On January 20, 2026, the 14th National Congress of the Communist Party of Vietnam (CPV) was officially opened at the National Convention Center in Hanoi. Held every five years, this is an important political event for the country, ushering in a new era of national development.

This congress brought together more than 1,500 delegates to discuss strategic issues for the country in the fields of politics, diplomacy, and economics.

The congress was attended by 111 ambassadors, chargés d’affaires of various countries, as well as heads of diplomatic missions and international organizations in Vietnam.

The opening session of the Congress was chaired by Vietnamese Prime Minister Pham Minh Chinh on behalf of the Presidium. After that, Vietnamese President General Luong Quang delivered an opening speech to the Congress, in which he presented the main theses and tasks of the country’s development vision and emphasized the beginning of a new page in Vietnam’s domestic and foreign policy.

In his speech, the President stressed that Vietnam prioritizes economic development, building on the achievements of 40 years of reform and creating a solid foundation for the country’s further development in a new era, pursuing an independent, self-reliant, multilateral, and diversified foreign policy, harmoniously managing relations with partners, especially with major powers, neighboring countries, and important partners.

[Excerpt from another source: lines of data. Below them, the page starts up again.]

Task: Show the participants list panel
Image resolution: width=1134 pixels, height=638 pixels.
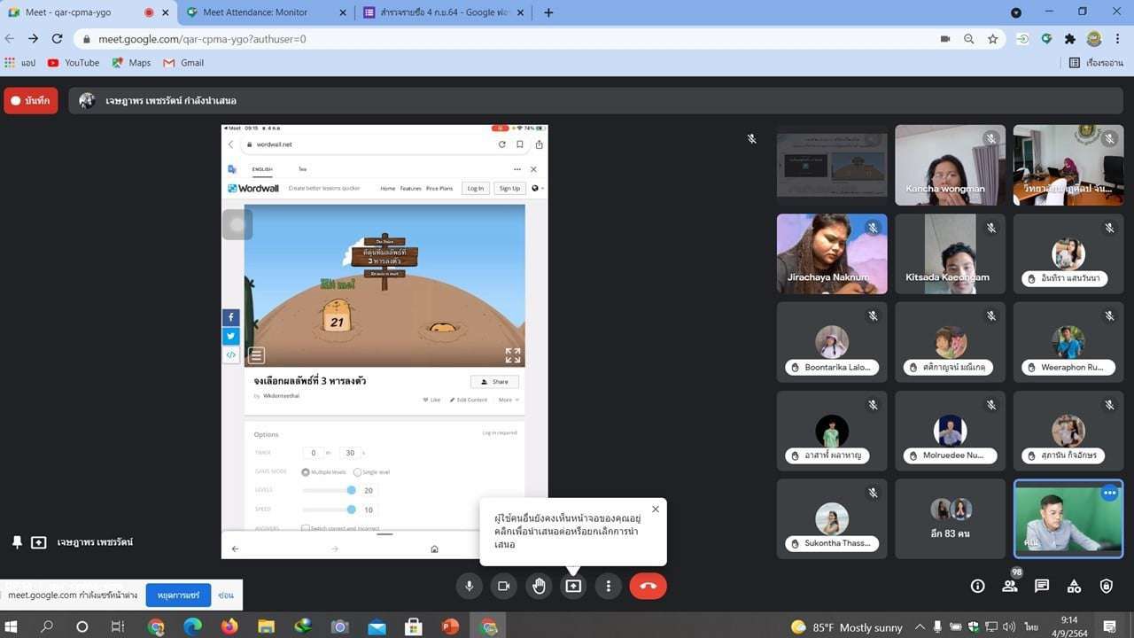Action: [x=1009, y=586]
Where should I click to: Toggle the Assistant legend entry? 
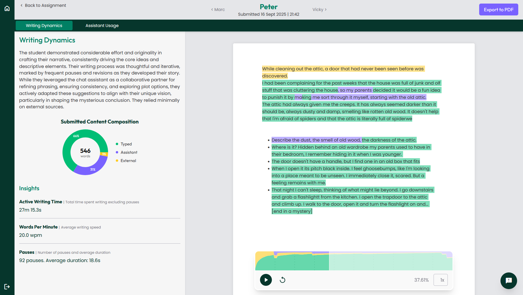pos(129,152)
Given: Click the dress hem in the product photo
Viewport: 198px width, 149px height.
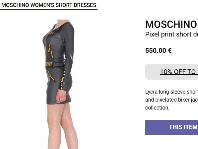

Therefore, one of the central topics discussed and decided at this congress was the focus on the goal of high economic growth over the next five years.

• The Vietnamese economy is currently in a boom phase with GDP growth rates of 7.09% in 2024 compared to the previous year and an estimated 8.02% in 2025.

• Vietnam aims to achieve annual economic growth of at least 10% over the next five years, while maintaining macroeconomic stability and controlling inflation.

• Unlike many countries, where strategic documents are often dependent on political cycles, Vietnam declares an approach focused on consistency, institutional continuity, and development in clearly defined stages.

Secretary General of the CPC Central Committee, Chairman of the Document Subcommittee Mr. To Lam presented the 13th Central Committee’s report on the documents of the 14th Party Congress.

In his speech, he reaffirmed the strategic vision, spirit of innovation, and need for decisive action for a new stage of national development. “The 14th National Party Congress marks an important event, opening a new chapter in the country’s development under new conditions, situations, and goals; it is a congress of strategic autonomy, independence, self-reliance, national pride, aspirations for progress, and unwavering faith in the path chosen by the Party, President Ho Chi Minh, and our people,” said the General Secretary.

To achieve the country’s development goals in the near term, emphasis is placed on key guiding principles that are considered a strategic “launch pad” for realizing the goal of transforming Vietnam into a developed country with a high income level by 2045, namely:

1. Strategic decisions on economic development and domestic policy, with an emphasis on technology, innovation, and digital transformation (Active introduction of digital technologies into all areas of life and governance, identifying them as a new driver of growth, linked to artificial intelligence (AI), digital government, and digital society).

The prioritization of science, technology, digital transformation, and artificial intelligence is in line with global trends.

At the same time, Vietnam declares its desire to combine technological modernization with the development of its own human resources and internal competencies. This approach is characteristic of countries seeking to transition from the role of production sites to participants in higher-level technological and innovation chains.

2. Institutional reforms and strengthening of public administration

Significant emphasis is placed on improving institutional architecture: optimising the administrative system, decentralisation and developing the legal environment.

In a comparative context, this brings Vietnam closer to development models where institutional capacity is seen as a key driver of sustainable growth, rather than just a supporting element of a market economy.

3. Energy transformation is seen not as an environmental policy, but as an economic prerequisite for maintaining export competitiveness.

The Joint Energy Transition Partnership (JETP) and aggressive development of renewable energy should ensure compliance with the decarbonization requirements of global supply chains.

4. Anti-corruption campaign (“Blazing Furnace”) and management balance

The anti-corruption campaign will be shifted from political mobilization to an institutional format.

The key challenge remains overcoming the so-called “fear of signing” — bureaucratic paralysis that slows down the implementation of infrastructure and investment projects. The focus is expected to be on the digitalization of control and a clearer division of responsibilities.

5. Comprehensively develop the cultural and social spheres, improve people’s living standards, and ensure social security.

6. Confirm the course of independence and multi-vector foreign policy.

The confirmation of a multi-vector foreign policy indicates Vietnam’s intention to maintain strategic autonomy in the face of growing global competition.

Vietnam’s declared strategic course combines:

• long-term state planning;

• ambitious economic growth targets;

• institutional and administrative reforms;

• selective technological modernization;

• the pursuit of foreign policy balance.

Taken together, this forms a pragmatic development model that differs from both liberalized market approaches and rigidly centralized economic systems, reflecting an attempt to adapt to conditions of global uncertainty.